Copy the records word for word, starting at the first line and ending with the line containing "coord(19,158)". Include both of those lines, and omit the pictures from your copy.

■ **Data for this task**
= = = = = = =
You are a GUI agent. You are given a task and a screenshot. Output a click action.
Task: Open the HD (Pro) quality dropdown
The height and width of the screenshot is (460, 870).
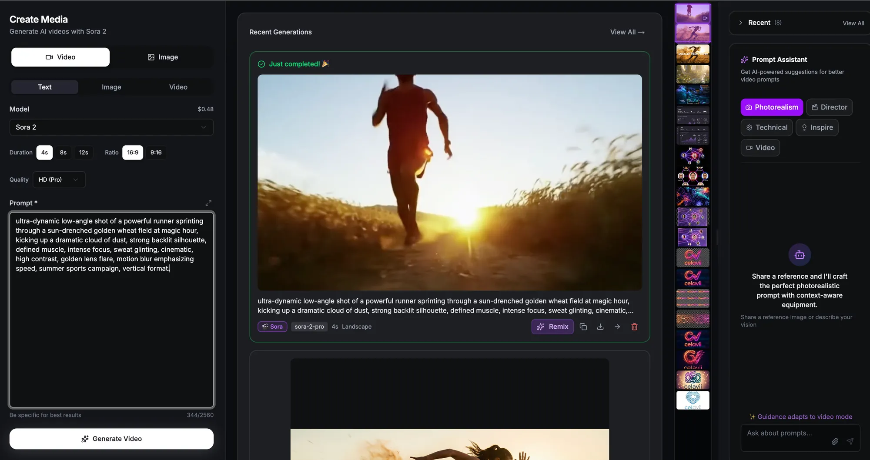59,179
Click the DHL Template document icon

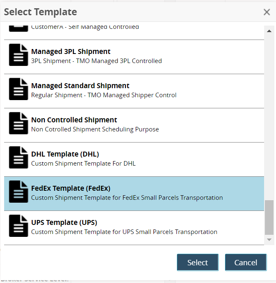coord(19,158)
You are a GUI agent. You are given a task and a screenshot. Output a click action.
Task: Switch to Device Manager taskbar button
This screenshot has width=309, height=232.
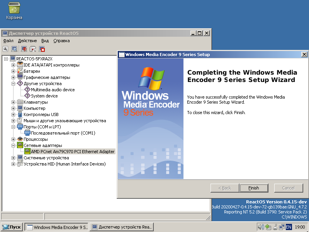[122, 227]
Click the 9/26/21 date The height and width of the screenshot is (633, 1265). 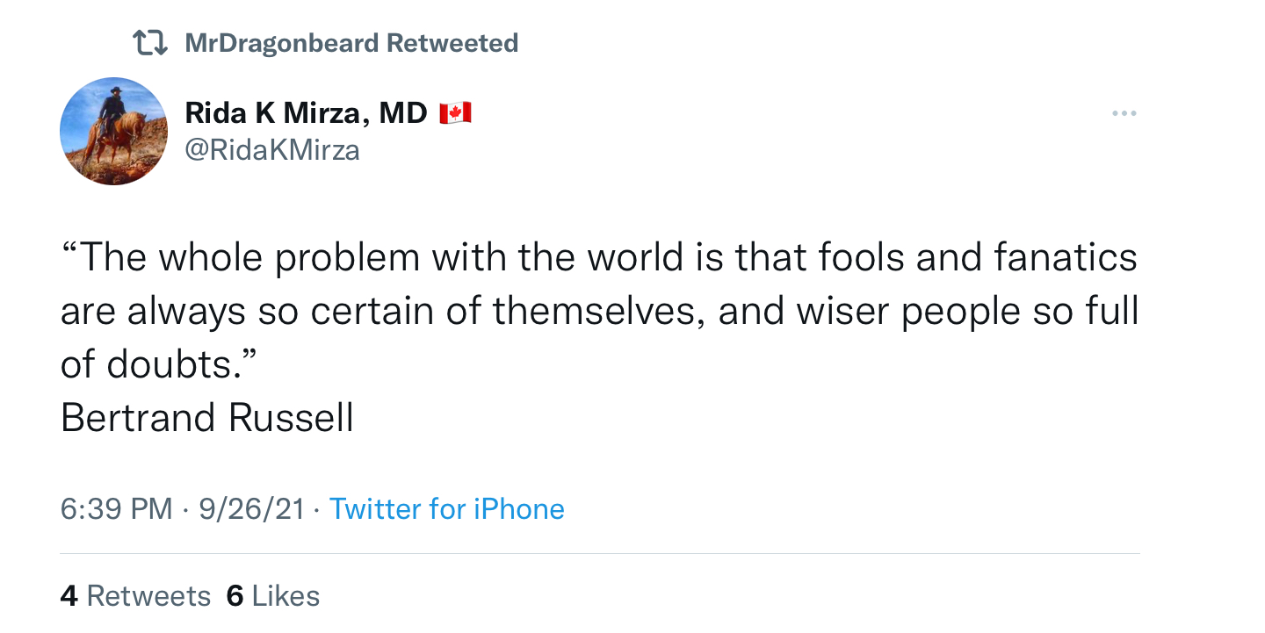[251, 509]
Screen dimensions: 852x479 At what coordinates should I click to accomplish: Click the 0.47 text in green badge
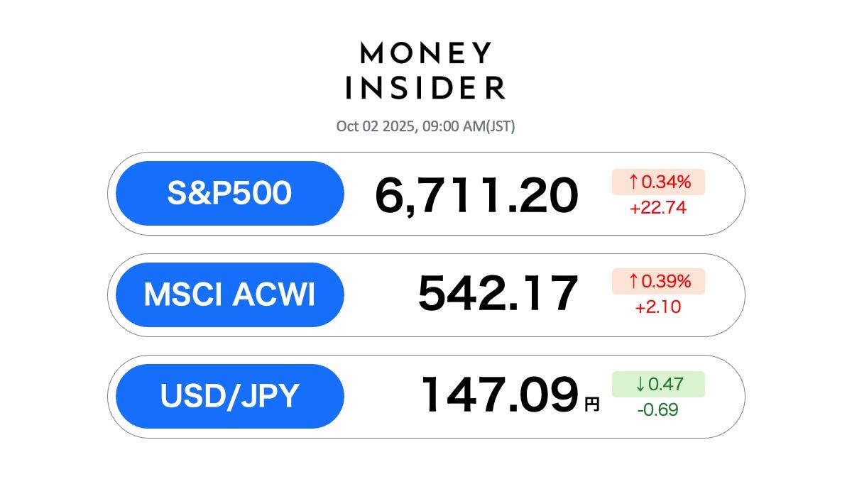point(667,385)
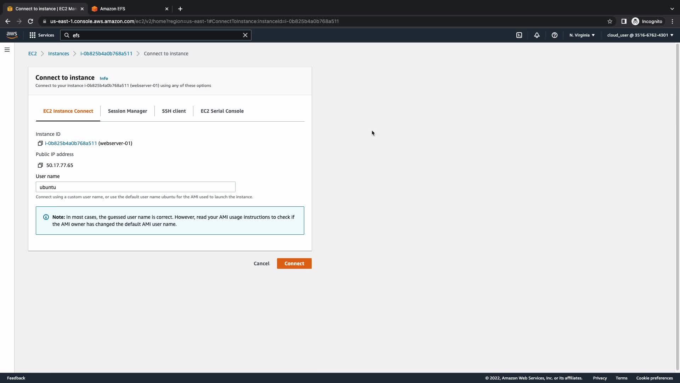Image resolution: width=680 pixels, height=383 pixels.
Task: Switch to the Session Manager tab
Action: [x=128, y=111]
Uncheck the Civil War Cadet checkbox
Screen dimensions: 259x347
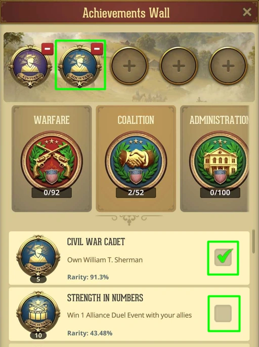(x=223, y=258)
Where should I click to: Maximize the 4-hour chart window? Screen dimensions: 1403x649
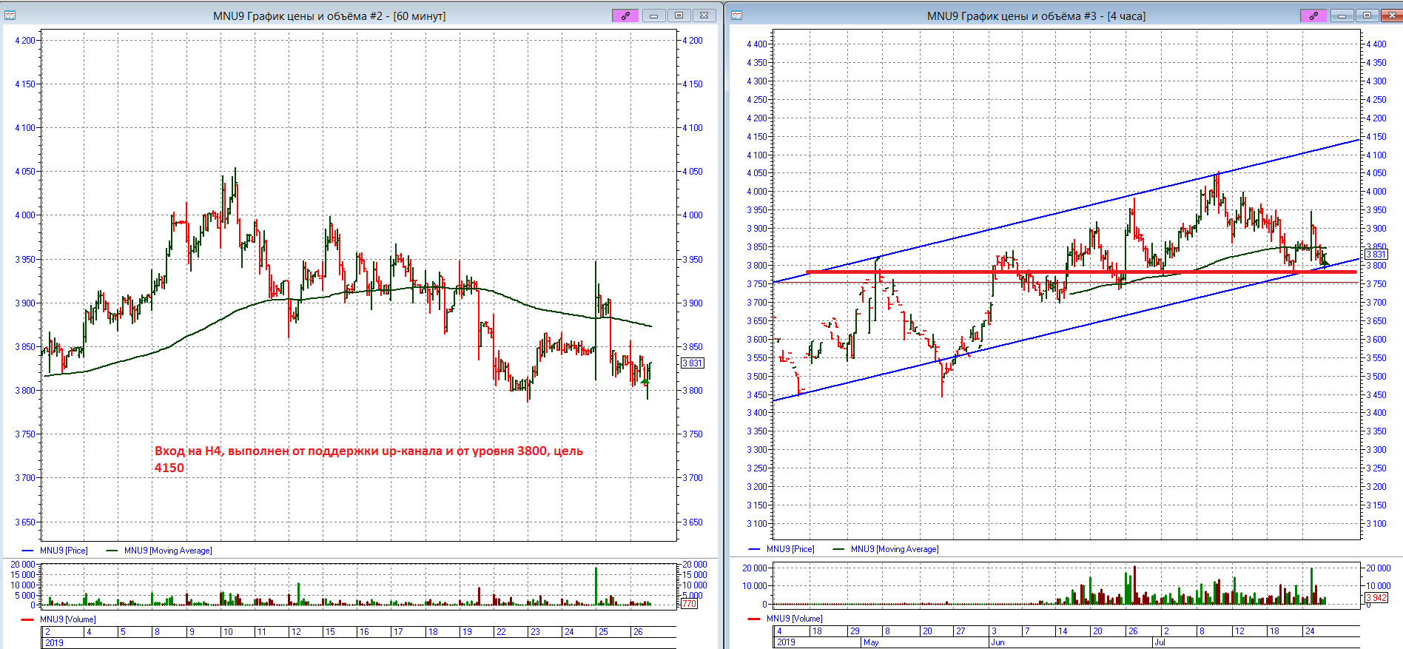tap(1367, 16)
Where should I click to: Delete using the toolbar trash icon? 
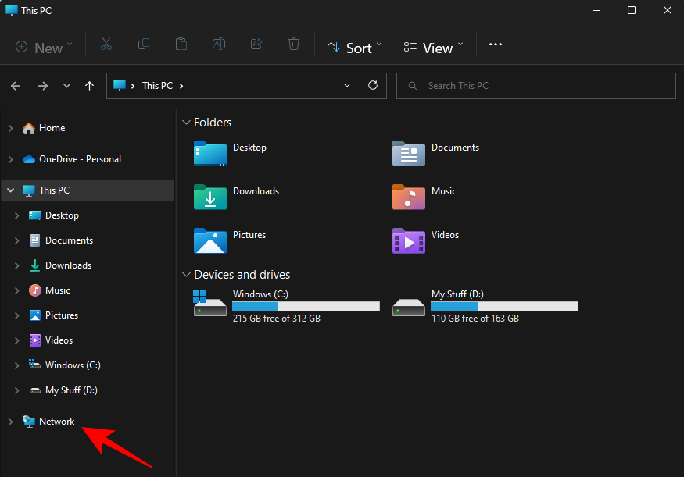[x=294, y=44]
= = = = = = =
■ **Solution to this problem**
You are a GUI agent. You are given a task and a screenshot. Output a click action.
Task: Open the HD (Pro) quality dropdown
The height and width of the screenshot is (460, 870).
59,179
Click the DHL Template document icon

coord(19,158)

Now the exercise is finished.